News

Houston Students Celebrate Civic Engagement at Youth Voters Conference

With their eyes on November, local students met recently to discuss voter turnout and policy issues

Junior at Rice Meredith McCain discusses policies and voting with fellow Houston area students. McCain helped organize the inaugural Houston Youth Voters Conference, held at Rice University last weekend.
Junior at Rice University Meredith McCain discusses policies and voting with fellow Houston area students. McCain helped organize the inaugural Houston Youth Voters Conference, held at Rice University last weekend.

Only 28 percent of young adults say they will vote in midterm elections, according to a recent poll by the Public Religion Research Institute and the Atlantic. Some Houston students are set on changing that.

Students from five Houston universities met recently to discuss voting, policies and the upcoming midterm elections at the Houston Youth Voters Conference. The nonpartisan conference was organized by student leaders at five local schools: Rice University, University of Houston, University of Houston-Downtown, Texas Southern University and Lone Star Community College. It was held last weekend at Rice University.

Sonia Torres, a senior at Rice and one of the event’s organizers, said that when young people vote, they show that they matter.

“I matter in this conversation and you need to make room for me, and I think when youth don’t vote, they don’t make a place for us at the table,” Torres said. “I want people to turnout to vote so that we get the candidates to come here and they’re like ‘Oh, we have to have a forum at Rice, at Lone Star, at TSU, because they’re gonna vote, and they’re gonna vote us out of office if they are unhappy.’”

Journalist Antonio Arellano speaks to students about the importance of civic engagement. He was the keynote speaker at the Houston Youth Voters Conference.
Local activist Antonio Arellano speaks to students about the importance of civic engagement. He was the keynote speaker at the Houston Youth Voters Conference.

Attendees of the conference had the opportunity to register to vote, listen to speakers and discuss policies with their peers. The breakout policy discussion focused on five core areas: immigration, Harvey, science and health, gun rights and women’s and LGBTQ+ issues.  

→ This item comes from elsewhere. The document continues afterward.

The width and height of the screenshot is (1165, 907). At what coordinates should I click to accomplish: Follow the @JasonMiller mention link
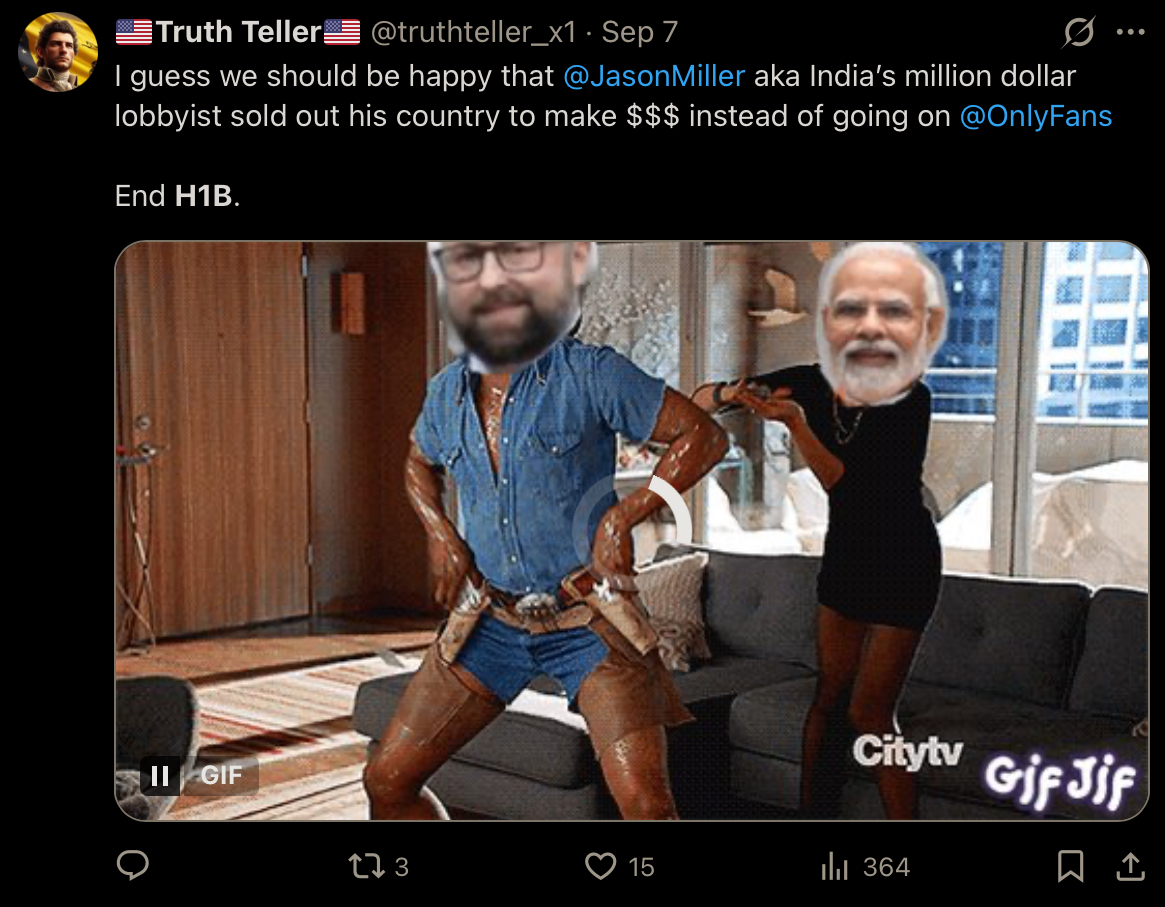tap(654, 76)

Meredith McCain, a junior at Rice, helped to organize the conference. She said she hopes that young people will take their passion and frustration about these policy issues to the polls come November.

“Ever since the 2016 election, young people have felt a lot more mobilized and they have felt more empowered,” McCain said. “Now it’s just about turning that feeling of empowerment and that feeling of frustration into actual voting action.”

Jonah Baumgarten, a senior at the University of Houston, doesn’t have to be told twice to vote.

“I’ll never forget the first day I voted. It’s a very exciting time in a person’s life and I think it’s something every young person should look forward to,” he said.

Baumgarten studies political science and is a deputy field organizer for the Texas Freedom Network.

“I believe that young people bring a lot of needed altruism to the political process and I think that our voices are very important,” he said. “Young people are what drives communities forward.”

The deadline to register to vote in Texas is October 9. Election day is November 6.